**Instructions for the task**
Can you rewrite the records below as a Markdown table with the columns "Row" and "Line", giving each non-blank line its own numbered row and leaving out blank lines?

━━ Records

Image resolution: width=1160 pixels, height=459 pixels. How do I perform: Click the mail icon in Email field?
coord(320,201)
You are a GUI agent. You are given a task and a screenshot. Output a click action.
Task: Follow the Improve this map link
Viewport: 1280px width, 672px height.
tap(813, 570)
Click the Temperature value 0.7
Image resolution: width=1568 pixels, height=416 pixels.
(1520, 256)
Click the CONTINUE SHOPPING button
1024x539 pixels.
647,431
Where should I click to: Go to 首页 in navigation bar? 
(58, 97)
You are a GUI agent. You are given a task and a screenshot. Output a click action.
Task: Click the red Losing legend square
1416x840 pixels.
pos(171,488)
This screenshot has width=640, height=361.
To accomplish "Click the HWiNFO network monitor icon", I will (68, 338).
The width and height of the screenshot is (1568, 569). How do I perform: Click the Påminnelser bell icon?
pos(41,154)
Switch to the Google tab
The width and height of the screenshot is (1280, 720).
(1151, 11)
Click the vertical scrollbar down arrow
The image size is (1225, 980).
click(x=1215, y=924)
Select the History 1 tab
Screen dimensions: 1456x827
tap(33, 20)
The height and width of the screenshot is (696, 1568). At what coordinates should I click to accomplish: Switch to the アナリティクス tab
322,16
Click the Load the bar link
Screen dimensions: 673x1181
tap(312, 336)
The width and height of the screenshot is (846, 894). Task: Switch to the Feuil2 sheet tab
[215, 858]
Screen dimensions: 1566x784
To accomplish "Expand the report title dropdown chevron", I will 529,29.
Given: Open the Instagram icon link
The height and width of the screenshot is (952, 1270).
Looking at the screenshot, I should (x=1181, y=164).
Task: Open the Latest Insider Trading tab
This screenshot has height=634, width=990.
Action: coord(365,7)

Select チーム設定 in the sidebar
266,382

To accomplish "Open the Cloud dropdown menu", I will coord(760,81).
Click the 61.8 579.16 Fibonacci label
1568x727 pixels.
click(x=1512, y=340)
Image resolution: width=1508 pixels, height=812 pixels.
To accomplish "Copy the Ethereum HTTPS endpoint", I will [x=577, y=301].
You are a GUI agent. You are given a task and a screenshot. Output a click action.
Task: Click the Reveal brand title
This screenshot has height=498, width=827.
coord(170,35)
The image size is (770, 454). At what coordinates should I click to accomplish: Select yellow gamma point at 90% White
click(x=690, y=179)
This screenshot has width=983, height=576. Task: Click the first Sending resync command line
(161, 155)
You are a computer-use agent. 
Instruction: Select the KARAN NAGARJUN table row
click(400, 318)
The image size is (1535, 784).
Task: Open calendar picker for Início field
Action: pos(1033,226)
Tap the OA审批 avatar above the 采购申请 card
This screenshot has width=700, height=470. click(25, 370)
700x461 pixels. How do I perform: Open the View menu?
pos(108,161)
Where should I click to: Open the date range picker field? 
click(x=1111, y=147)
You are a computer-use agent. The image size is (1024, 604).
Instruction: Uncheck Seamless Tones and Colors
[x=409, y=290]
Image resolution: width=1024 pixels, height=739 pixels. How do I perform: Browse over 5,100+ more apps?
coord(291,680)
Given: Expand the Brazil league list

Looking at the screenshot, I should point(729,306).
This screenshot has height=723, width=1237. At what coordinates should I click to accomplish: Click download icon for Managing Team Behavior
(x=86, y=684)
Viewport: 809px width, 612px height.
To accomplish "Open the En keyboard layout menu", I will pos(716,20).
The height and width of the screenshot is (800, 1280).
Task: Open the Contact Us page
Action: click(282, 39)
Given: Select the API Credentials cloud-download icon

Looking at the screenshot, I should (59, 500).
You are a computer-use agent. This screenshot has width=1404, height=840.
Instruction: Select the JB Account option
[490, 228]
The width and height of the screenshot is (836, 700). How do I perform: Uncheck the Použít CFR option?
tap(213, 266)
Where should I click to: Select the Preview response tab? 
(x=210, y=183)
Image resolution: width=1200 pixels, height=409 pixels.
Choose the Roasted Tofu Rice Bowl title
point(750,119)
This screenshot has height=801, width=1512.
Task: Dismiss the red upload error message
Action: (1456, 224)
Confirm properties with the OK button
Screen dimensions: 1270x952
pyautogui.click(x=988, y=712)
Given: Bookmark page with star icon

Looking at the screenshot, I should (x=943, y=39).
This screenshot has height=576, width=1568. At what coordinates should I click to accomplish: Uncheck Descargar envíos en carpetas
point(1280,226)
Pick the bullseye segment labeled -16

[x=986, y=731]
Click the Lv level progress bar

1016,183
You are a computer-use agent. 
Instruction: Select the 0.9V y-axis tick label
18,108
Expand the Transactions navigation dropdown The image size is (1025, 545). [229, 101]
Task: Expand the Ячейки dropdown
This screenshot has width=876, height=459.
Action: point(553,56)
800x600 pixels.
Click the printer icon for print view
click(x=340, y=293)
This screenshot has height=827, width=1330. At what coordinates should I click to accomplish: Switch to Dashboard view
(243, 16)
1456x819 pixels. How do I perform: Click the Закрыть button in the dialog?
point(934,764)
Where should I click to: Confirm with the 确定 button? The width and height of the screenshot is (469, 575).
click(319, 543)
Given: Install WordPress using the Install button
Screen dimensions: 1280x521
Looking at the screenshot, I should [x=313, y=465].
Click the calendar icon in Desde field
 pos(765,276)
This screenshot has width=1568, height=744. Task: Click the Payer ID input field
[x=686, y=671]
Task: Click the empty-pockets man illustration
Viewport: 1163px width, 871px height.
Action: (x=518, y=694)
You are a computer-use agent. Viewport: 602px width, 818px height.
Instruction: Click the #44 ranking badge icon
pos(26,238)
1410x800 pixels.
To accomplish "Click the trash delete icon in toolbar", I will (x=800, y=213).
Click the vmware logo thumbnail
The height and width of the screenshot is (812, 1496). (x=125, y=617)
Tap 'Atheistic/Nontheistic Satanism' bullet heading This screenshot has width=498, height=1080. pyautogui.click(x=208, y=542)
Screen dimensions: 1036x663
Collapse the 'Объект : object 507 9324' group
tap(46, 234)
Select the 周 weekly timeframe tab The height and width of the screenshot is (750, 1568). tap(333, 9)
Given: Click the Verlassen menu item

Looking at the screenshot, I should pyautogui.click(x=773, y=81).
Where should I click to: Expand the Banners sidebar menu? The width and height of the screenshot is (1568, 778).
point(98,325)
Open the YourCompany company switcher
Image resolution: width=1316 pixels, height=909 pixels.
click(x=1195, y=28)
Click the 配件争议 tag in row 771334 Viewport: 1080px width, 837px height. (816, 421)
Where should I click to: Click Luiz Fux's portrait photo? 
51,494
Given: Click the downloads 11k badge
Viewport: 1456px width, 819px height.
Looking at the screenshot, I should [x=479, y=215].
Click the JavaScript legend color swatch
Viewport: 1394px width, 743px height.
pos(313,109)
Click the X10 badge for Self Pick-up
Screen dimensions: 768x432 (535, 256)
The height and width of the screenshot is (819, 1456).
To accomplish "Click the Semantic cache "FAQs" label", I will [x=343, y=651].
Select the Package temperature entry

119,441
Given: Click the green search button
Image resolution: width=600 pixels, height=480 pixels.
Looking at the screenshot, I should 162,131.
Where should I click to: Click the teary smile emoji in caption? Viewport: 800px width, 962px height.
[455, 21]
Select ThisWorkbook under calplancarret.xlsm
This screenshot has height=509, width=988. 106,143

━━━━

**In response**
| Row | Line |
|---|---|
| 1 | Image resolution: width=1160 pixels, height=459 pixels. How do I perform: Click the mail icon in Email field? |
| 2 | coord(320,201) |
| 3 | You are a GUI agent. You are given a task and a screenshot. Output a click action. |
| 4 | Task: Follow the Improve this map link |
| 5 | Viewport: 1280px width, 672px height. |
| 6 | tap(813, 570) |
| 7 | Click the Temperature value 0.7 |
| 8 | Image resolution: width=1568 pixels, height=416 pixels. |
| 9 | (1520, 256) |
| 10 | Click the CONTINUE SHOPPING button |
| 11 | 1024x539 pixels. |
| 12 | 647,431 |
| 13 | Where should I click to: Go to 首页 in navigation bar?  |
| 14 | (58, 97) |
| 15 | You are a GUI agent. You are given a task and a screenshot. Output a click action. |
| 16 | Task: Click the red Losing legend square |
| 17 | 1416x840 pixels. |
| 18 | pos(171,488) |
| 19 | This screenshot has width=640, height=361. |
| 20 | To accomplish "Click the HWiNFO network monitor icon", I will (68, 338). |
| 21 | The width and height of the screenshot is (1568, 569). How do I perform: Click the Påminnelser bell icon? |
| 22 | pos(41,154) |
| 23 | Switch to the Google tab |
| 24 | The width and height of the screenshot is (1280, 720). |
| 25 | (1151, 11) |
| 26 | Click the vertical scrollbar down arrow |
| 27 | The image size is (1225, 980). |
| 28 | click(x=1215, y=924) |
| 29 | Select the History 1 tab |
| 30 | Screen dimensions: 1456x827 |
| 31 | tap(33, 20) |
| 32 | The height and width of the screenshot is (696, 1568). At what coordinates should I click to accomplish: Switch to the アナリティクス tab |
| 33 | 322,16 |
| 34 | Click the Load the bar link |
| 35 | Screen dimensions: 673x1181 |
| 36 | tap(312, 336) |
| 37 | The width and height of the screenshot is (846, 894). Task: Switch to the Feuil2 sheet tab |
| 38 | [215, 858] |
| 39 | Screen dimensions: 1566x784 |
| 40 | To accomplish "Expand the report title dropdown chevron", I will 529,29. |
| 41 | Given: Open the Instagram icon link |
| 42 | The height and width of the screenshot is (952, 1270). |
| 43 | Looking at the screenshot, I should (x=1181, y=164). |
| 44 | Task: Open the Latest Insider Trading tab |
| 45 | This screenshot has height=634, width=990. |
| 46 | Action: coord(365,7) |
| 47 | Select チーム設定 in the sidebar |
| 48 | 266,382 |
| 49 | To accomplish "Open the Cloud dropdown menu", I will coord(760,81). |
| 50 | Click the 61.8 579.16 Fibonacci label |
| 51 | 1568x727 pixels. |
| 52 | click(x=1512, y=340) |
| 53 | Image resolution: width=1508 pixels, height=812 pixels. |
| 54 | To accomplish "Copy the Ethereum HTTPS endpoint", I will [x=577, y=301]. |
| 55 | You are a GUI agent. You are given a task and a screenshot. Output a click action. |
| 56 | Task: Click the Reveal brand title |
| 57 | This screenshot has height=498, width=827. |
| 58 | coord(170,35) |
| 59 | The image size is (770, 454). At what coordinates should I click to accomplish: Select yellow gamma point at 90% White |
| 60 | click(x=690, y=179) |
| 61 | This screenshot has width=983, height=576. Task: Click the first Sending resync command line |
| 62 | (161, 155) |
| 63 | You are a computer-use agent.  |
| 64 | Instruction: Select the KARAN NAGARJUN table row |
| 65 | click(400, 318) |
| 66 | The image size is (1535, 784). |
| 67 | Task: Open calendar picker for Início field |
| 68 | Action: pos(1033,226) |
| 69 | Tap the OA审批 avatar above the 采购申请 card |
| 70 | This screenshot has width=700, height=470. click(25, 370) |
| 71 | 700x461 pixels. How do I perform: Open the View menu? |
| 72 | pos(108,161) |
| 73 | Where should I click to: Open the date range picker field?  |
| 74 | click(x=1111, y=147) |
| 75 | You are a computer-use agent. The image size is (1024, 604). |
| 76 | Instruction: Uncheck Seamless Tones and Colors |
| 77 | [x=409, y=290] |
| 78 | Image resolution: width=1024 pixels, height=739 pixels. How do I perform: Browse over 5,100+ more apps? |
| 79 | coord(291,680) |
| 80 | Given: Expand the Brazil league list |
| 81 | Looking at the screenshot, I should point(729,306). |
| 82 | This screenshot has height=723, width=1237. At what coordinates should I click to accomplish: Click download icon for Managing Team Behavior |
| 83 | (x=86, y=684) |
| 84 | Viewport: 809px width, 612px height. |
| 85 | To accomplish "Open the En keyboard layout menu", I will pos(716,20). |
| 86 | The height and width of the screenshot is (800, 1280). |
| 87 | Task: Open the Contact Us page |
| 88 | Action: click(282, 39) |
| 89 | Given: Select the API Credentials cloud-download icon |
| 90 | Looking at the screenshot, I should (59, 500). |
| 91 | You are a computer-use agent. This screenshot has width=1404, height=840. |
| 92 | Instruction: Select the JB Account option |
| 93 | [490, 228] |
| 94 | The width and height of the screenshot is (836, 700). How do I perform: Uncheck the Použít CFR option? |
| 95 | tap(213, 266) |
| 96 | Where should I click to: Select the Preview response tab?  |
| 97 | (x=210, y=183) |
| 98 | Image resolution: width=1200 pixels, height=409 pixels. |
| 99 | Choose the Roasted Tofu Rice Bowl title |
| 100 | point(750,119) |
| 101 | This screenshot has height=801, width=1512. |
| 102 | Task: Dismiss the red upload error message |
| 103 | Action: (1456, 224) |
| 104 | Confirm properties with the OK button |
| 105 | Screen dimensions: 1270x952 |
| 106 | pyautogui.click(x=988, y=712) |
| 107 | Given: Bookmark page with star icon |
| 108 | Looking at the screenshot, I should (x=943, y=39). |
| 109 | This screenshot has height=576, width=1568. At what coordinates should I click to accomplish: Uncheck Descargar envíos en carpetas |
| 110 | point(1280,226) |
| 111 | Pick the bullseye segment labeled -16 |
| 112 | [x=986, y=731] |
| 113 | Click the Lv level progress bar |
| 114 | 1016,183 |
| 115 | You are a computer-use agent.  |
| 116 | Instruction: Select the 0.9V y-axis tick label |
| 117 | 18,108 |
| 118 | Expand the Transactions navigation dropdown The image size is (1025, 545). [229, 101] |
| 119 | Task: Expand the Ячейки dropdown |
| 120 | This screenshot has width=876, height=459. |
| 121 | Action: point(553,56) |
| 122 | 800x600 pixels. |
| 123 | Click the printer icon for print view |
| 124 | click(x=340, y=293) |
| 125 | This screenshot has height=827, width=1330. At what coordinates should I click to accomplish: Switch to Dashboard view |
| 126 | (243, 16) |
| 127 | 1456x819 pixels. How do I perform: Click the Закрыть button in the dialog? |
| 128 | point(934,764) |
| 129 | Where should I click to: Confirm with the 确定 button? The width and height of the screenshot is (469, 575). |
| 130 | click(319, 543) |
| 131 | Given: Install WordPress using the Install button |
| 132 | Screen dimensions: 1280x521 |
| 133 | Looking at the screenshot, I should [x=313, y=465]. |
| 134 | Click the calendar icon in Desde field |
| 135 |  pos(765,276) |
| 136 | This screenshot has width=1568, height=744. Task: Click the Payer ID input field |
| 137 | [x=686, y=671] |
| 138 | Task: Click the empty-pockets man illustration |
| 139 | Viewport: 1163px width, 871px height. |
| 140 | Action: (x=518, y=694) |
| 141 | You are a computer-use agent. Viewport: 602px width, 818px height. |
| 142 | Instruction: Click the #44 ranking badge icon |
| 143 | pos(26,238) |
| 144 | 1410x800 pixels. |
| 145 | To accomplish "Click the trash delete icon in toolbar", I will (x=800, y=213). |
| 146 | Click the vmware logo thumbnail |
| 147 | The height and width of the screenshot is (812, 1496). (x=125, y=617) |
| 148 | Tap 'Atheistic/Nontheistic Satanism' bullet heading This screenshot has width=498, height=1080. pyautogui.click(x=208, y=542) |
| 149 | Screen dimensions: 1036x663 |
| 150 | Collapse the 'Объект : object 507 9324' group |
| 151 | tap(46, 234) |
| 152 | Select the 周 weekly timeframe tab The height and width of the screenshot is (750, 1568). tap(333, 9) |
| 153 | Given: Click the Verlassen menu item |
| 154 | Looking at the screenshot, I should pyautogui.click(x=773, y=81). |
| 155 | Where should I click to: Expand the Banners sidebar menu? The width and height of the screenshot is (1568, 778). |
| 156 | point(98,325) |
| 157 | Open the YourCompany company switcher |
| 158 | Image resolution: width=1316 pixels, height=909 pixels. |
| 159 | click(x=1195, y=28) |
| 160 | Click the 配件争议 tag in row 771334 Viewport: 1080px width, 837px height. (816, 421) |
| 161 | Where should I click to: Click Luiz Fux's portrait photo?  |
| 162 | 51,494 |
| 163 | Given: Click the downloads 11k badge |
| 164 | Viewport: 1456px width, 819px height. |
| 165 | Looking at the screenshot, I should [x=479, y=215]. |
| 166 | Click the JavaScript legend color swatch |
| 167 | Viewport: 1394px width, 743px height. |
| 168 | pos(313,109) |
| 169 | Click the X10 badge for Self Pick-up |
| 170 | Screen dimensions: 768x432 (535, 256) |
| 171 | The height and width of the screenshot is (819, 1456). |
| 172 | To accomplish "Click the Semantic cache "FAQs" label", I will [x=343, y=651]. |
| 173 | Select the Package temperature entry |
| 174 | 119,441 |
| 175 | Given: Click the green search button |
| 176 | Image resolution: width=600 pixels, height=480 pixels. |
| 177 | Looking at the screenshot, I should 162,131. |
| 178 | Where should I click to: Click the teary smile emoji in caption? Viewport: 800px width, 962px height. |
| 179 | [455, 21] |
| 180 | Select ThisWorkbook under calplancarret.xlsm |
| 181 | This screenshot has height=509, width=988. 106,143 |